OpenBSD Journal

autoconf/clang (No) Fun and Games

Contributed by rueda on from the autoconfusion dept.

Robert Nagy (robert@) wrote in with a fascinating story of hunting down a recent problem with ports:

You might have been noticing the amount of commits to ports regarding autoconf and nested functions and asking yourself… what the hell is this all about?

I was hanging out at my friend Antoine (ajacoutot@)'s place just before EuroBSDCon 2017 started and we were having drinks and he told me that there is this weird bug where Gnome hangs completely after just a couple of seconds of usage and the gnome-shell process just sits in the fsleep state. This started to happen at the time when inteldrm(4) was updated, the default compiler was switched to clang(1) and futexes were turned on by default.

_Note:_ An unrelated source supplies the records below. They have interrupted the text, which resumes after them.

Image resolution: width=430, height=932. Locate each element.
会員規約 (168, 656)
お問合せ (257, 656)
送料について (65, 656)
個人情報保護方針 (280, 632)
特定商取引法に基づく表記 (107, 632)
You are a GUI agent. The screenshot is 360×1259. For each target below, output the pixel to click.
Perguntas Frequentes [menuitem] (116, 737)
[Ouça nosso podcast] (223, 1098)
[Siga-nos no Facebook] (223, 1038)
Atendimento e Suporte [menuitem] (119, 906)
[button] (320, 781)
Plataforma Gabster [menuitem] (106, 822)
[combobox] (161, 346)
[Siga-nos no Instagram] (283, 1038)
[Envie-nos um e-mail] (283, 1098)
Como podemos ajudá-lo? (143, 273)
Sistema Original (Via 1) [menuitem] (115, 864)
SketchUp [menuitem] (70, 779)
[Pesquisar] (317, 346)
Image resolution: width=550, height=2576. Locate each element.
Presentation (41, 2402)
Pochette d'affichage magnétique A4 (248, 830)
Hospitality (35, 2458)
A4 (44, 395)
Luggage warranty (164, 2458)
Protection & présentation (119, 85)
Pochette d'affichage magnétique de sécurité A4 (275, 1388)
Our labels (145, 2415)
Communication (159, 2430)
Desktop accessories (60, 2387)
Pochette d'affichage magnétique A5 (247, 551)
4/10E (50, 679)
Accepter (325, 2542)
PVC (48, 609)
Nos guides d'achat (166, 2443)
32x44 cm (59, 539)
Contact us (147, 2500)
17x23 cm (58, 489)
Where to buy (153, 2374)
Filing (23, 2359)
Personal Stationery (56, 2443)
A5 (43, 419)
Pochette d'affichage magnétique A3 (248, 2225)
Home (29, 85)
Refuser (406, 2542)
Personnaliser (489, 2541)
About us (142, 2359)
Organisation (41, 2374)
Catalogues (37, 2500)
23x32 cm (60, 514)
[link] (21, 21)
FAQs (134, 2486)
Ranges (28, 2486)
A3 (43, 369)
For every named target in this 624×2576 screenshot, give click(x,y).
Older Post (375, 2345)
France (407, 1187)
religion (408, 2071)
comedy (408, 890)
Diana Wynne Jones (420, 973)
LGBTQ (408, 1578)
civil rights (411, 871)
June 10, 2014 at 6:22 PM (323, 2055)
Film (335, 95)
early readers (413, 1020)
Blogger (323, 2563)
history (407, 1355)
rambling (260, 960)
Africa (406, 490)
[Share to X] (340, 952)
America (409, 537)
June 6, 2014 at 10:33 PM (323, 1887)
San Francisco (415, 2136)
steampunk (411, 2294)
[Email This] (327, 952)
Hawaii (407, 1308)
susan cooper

The next day we started to have a look at the issue and since the process was hanging in fsleep, it seemed clear that the cause must be futexes, so we had to start bisecting the base system, which resulted in random success and failure. In the end we figured out that it is neither futex nor inteldrm(4) related, so the only thing that was left is the switch to clang.

Now the problem is that we have to figure out what part of the system needs to be build with clang to trigger this issue, so we kept on going and systematically recompiled the base system with gcc until everything was ruled out … and it kept on hanging.

We were drunk and angry that now we have to go and check hundreds of ports because gnome is not a small standalone port, so between two bottles of wine a build VM was fired up to do a package build with gcc, because manually building all the dependencies would just take too long and we had spent almost two days on this already.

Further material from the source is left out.